**PROBLEM REQUIREMENTS**
Quote the lines below word for word, starting at the line that contains "The image size is (265, 240)." and ending with the last of the lines.

Click-target data:
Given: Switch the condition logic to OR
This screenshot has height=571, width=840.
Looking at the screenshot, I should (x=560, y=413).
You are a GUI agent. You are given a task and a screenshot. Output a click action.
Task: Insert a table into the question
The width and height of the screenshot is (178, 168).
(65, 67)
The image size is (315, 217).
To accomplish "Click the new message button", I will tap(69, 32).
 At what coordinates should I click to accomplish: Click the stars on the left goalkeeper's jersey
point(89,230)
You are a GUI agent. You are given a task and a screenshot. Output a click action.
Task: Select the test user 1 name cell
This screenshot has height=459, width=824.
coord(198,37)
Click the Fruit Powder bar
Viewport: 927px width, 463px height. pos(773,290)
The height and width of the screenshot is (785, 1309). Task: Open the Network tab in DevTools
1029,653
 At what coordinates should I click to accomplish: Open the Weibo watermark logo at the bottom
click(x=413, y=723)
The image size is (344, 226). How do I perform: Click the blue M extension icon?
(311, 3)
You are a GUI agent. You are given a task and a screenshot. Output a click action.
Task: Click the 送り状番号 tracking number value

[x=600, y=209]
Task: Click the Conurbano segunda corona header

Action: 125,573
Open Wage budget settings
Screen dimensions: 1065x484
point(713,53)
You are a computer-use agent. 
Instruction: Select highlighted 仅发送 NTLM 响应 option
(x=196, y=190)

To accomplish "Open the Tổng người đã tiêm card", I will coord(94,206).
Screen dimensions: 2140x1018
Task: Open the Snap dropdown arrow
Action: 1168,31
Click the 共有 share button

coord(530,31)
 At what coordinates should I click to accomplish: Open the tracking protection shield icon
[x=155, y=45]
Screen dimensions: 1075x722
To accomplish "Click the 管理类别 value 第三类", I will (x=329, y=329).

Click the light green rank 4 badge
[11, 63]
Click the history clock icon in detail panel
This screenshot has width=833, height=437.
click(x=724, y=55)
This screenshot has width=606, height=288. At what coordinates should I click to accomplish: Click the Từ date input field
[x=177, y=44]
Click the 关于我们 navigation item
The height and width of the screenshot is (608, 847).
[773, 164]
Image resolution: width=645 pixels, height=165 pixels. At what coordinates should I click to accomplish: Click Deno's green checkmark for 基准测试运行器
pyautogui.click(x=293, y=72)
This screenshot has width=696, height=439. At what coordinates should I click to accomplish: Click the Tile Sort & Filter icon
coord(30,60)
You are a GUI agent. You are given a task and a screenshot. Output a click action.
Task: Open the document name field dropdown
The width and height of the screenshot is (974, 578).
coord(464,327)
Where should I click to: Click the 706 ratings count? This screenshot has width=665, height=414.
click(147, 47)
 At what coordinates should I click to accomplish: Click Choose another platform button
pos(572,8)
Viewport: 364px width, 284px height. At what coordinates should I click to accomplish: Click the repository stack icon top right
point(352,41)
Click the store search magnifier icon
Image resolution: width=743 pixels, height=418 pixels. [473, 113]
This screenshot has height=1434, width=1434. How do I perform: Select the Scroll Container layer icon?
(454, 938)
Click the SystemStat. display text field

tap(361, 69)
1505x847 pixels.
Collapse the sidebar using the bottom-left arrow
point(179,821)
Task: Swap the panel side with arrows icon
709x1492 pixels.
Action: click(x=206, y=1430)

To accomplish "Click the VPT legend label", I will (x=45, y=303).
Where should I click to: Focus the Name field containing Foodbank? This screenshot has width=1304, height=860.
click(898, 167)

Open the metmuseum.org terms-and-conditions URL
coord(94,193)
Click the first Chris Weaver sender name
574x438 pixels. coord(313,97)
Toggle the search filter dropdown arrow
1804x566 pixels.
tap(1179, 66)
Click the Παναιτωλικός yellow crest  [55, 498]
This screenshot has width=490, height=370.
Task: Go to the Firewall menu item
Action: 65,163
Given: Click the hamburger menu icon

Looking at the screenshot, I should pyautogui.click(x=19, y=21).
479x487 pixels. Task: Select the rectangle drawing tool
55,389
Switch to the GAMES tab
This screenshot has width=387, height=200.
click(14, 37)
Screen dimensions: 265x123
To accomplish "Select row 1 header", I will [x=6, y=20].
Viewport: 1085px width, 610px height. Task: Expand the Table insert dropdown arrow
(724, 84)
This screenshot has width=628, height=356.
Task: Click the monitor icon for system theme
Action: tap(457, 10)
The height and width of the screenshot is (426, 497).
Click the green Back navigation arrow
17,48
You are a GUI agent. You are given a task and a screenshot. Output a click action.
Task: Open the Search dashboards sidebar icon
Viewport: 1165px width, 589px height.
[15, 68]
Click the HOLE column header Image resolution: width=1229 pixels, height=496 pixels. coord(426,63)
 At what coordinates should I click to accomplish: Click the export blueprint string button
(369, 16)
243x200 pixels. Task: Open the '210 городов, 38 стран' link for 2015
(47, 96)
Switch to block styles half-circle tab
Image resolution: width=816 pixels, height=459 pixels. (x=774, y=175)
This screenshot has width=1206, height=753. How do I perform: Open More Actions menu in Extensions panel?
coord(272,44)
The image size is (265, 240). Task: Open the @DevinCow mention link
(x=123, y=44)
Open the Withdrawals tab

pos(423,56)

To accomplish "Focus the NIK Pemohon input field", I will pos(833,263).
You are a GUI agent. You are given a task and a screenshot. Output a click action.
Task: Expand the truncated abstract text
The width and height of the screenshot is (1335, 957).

**COMPLETE ANSWER**
The image size is (265, 240). Task: Open the @DevinCow mention link
(x=123, y=44)
Open the Withdrawals tab

pos(423,56)

To accomplish "Focus the NIK Pemohon input field", I will pos(833,263).
You are a GUI agent. You are given a task and a screenshot. Output a click action.
Task: Expand the truncated abstract text
The width and height of the screenshot is (1335, 957).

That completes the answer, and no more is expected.